___ Source document

Focus stays put: activity on another tmux client attached to the same session won't yank your visible tab. Only your own actions—or a session switch you request—change which tab is selected.

Spotting tmux Tabs

tmux tabs are badged so you can tell them apart at a glance. Each window tab carries a T badge, and the gateway tab carries a star badge. Both are tinted with a color pulled from your active theme's palette, so the exact color follows whatever theme you're using. If you run more than one tmux -CC gateway at the same time, each group gets its own distinct color. These colors are deliberately kept clear of the blue roaming indicator used by tssh and mosh tabs, so a tmux group never looks like a roaming session.

In the Vertical Tab Bar

When you use the vertical tab sidebar, a tmux gateway is shown as a collapsible group with its window tabs indented beneath it; everything else stays flat in tab order.

  • The gateway header shows the star badge, the session name, and the connection host and port. A chevron collapses or expands the group (and the collapsed state is remembered), and a window count appears while it's collapsed. Inline buttons let you open a new window, open the sessions dashboard, or close the gateway.
  • Window rows are indented under their gateway and carry the same theme-tinted T badge used in the horizontal tab bar.
  • Hidden windows collect in a Hidden group at the bottom of the gateway. A window can be hidden without killing it, and the hidden state is saved with the session.
  • Reordering — drag a window tab to reorder it within its own gateway group, and the move is routed to the tmux server. Gateway headers themselves aren't draggable, while ordinary tabs can still be dragged freely, including past a whole gateway group. Searching the sidebar auto-expands groups to reveal matches.

Detaching

When you attach, rootshell prints a short menu into the gateway tab:

[ rootshell tmux control mode ]
Press ESC to detach.

Press ESC in the gateway tab to cleanly detach and drop back to your shell on that tab. Closing the gateway tab detaches as well. Either way, the tmux session keeps running on the server so you can re-attach later.

Compatible Transports

Control mode works over a local shell on Mac, SSH, and tssh—transports that carry a byte-accurate stream. Mosh is not supported for control mode, because its UDP state-sync transport can't carry the control-mode protocol; use SSH or tssh instead. Your server needs a build of tmux that supports control mode (-CC).

Recovering After the App Closes

rootshell treats gateway tabs as special so they can survive the app being terminated. If the app is force-quit or relaunched, it restores the gateway and its window tabs as placeholders, forces the terminal parser back into control mode, and tries to re-sync with the running tmux server by finding the protocol framing again. If tmux is still running, your tabs and panes reattach automatically. If tmux is gone—for example, the server exited while rootshell was closed—the re-sync times out after a short wait, the placeholder tabs are removed, and the gateway drops you back to a normal shell.

Siri & Shortcuts

rootshell integrates with the Shortcuts app and Siri, so you can launch connections from automations, the home screen, or by voice.

Open Connection Profile

The Open Connection Profile action connects to any saved profile. It appears in the Shortcuts app under rootshell's actions and accepts the following parameters:

Parameter Description
Profile The saved connection profile to open (required)
Directory Working directory to cd into after connecting
Command Command to run after connecting
Execute in Shell When disabled, uses exec to replace the shell with the command (default: on)

______

Exercise requirements:
1. Summarize the rootshell documentation in two sentences.
2. Repeat the rootshell documentation word for word from "Focus stays put: activity" to "a roaming session.".
Rely on the rootshell documentation alone.

___ Data shown

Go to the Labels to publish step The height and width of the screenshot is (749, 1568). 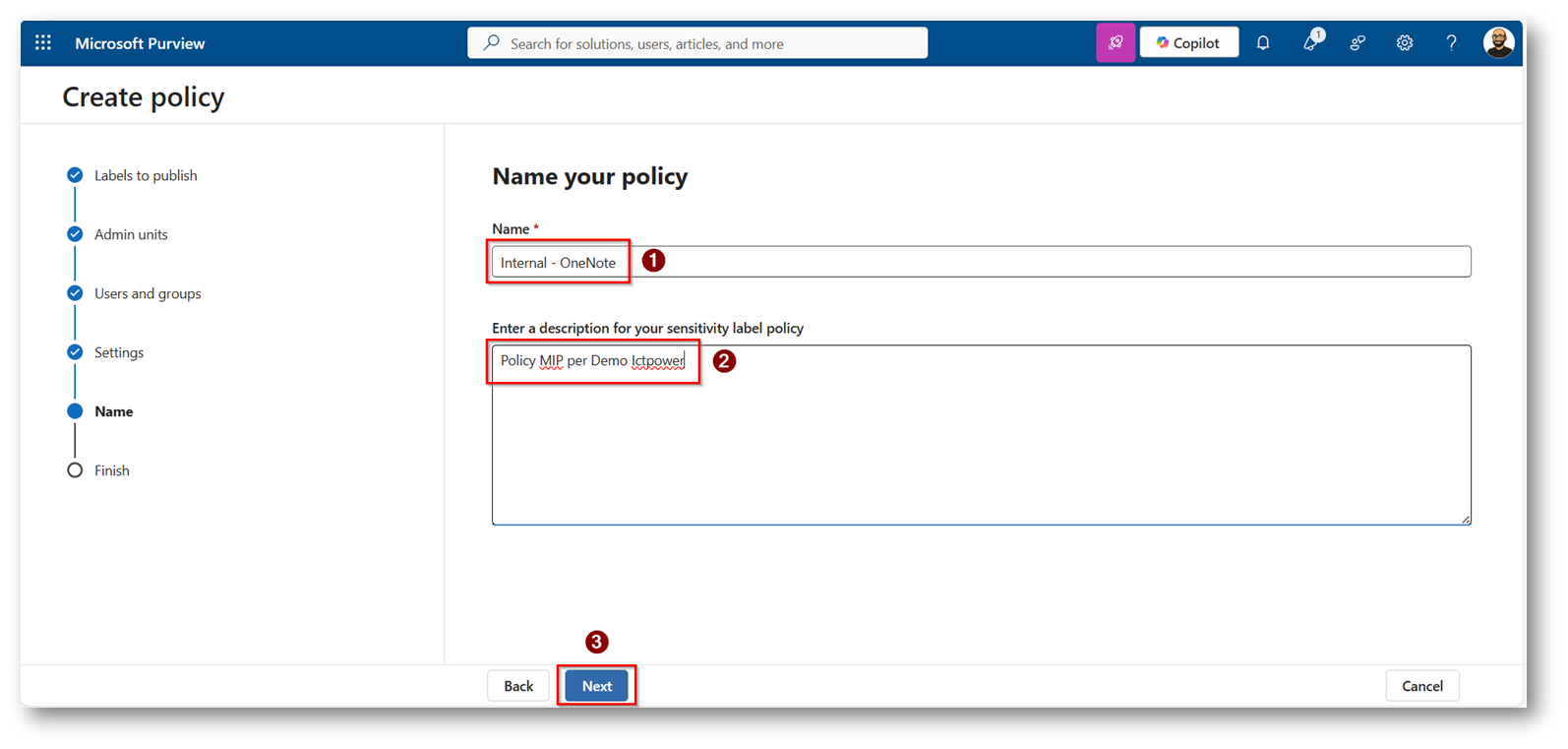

______

Replies:
1. In rootshell, tmux tabs carry theme-tinted badges and appear in the vertical tab sidebar as collapsible gateway groups, and pressing ESC in the gateway tab or closing it detaches while the tmux session keeps running on the server. Control mode works over a local shell on Mac, SSH, and tssh but not Mosh, gateway tabs are restored and re-synced if the app is force-quit or relaunched, and an Open Connection Profile action lets Shortcuts and Siri connect to saved profiles.

2.
Focus stays put: activity on another tmux client attached to the same session won't yank your visible tab. Only your own actions—or a session switch you request—change which tab is selected.

Spotting tmux Tabs

tmux tabs are badged so you can tell them apart at a glance. Each window tab carries a T badge, and the gateway tab carries a star badge. Both are tinted with a color pulled from your active theme's palette, so the exact color follows whatever theme you're using. If you run more than one tmux -CC gateway at the same time, each group gets its own distinct color. These colors are deliberately kept clear of the blue roaming indicator used by tssh and mosh tabs, so a tmux group never looks like a roaming session.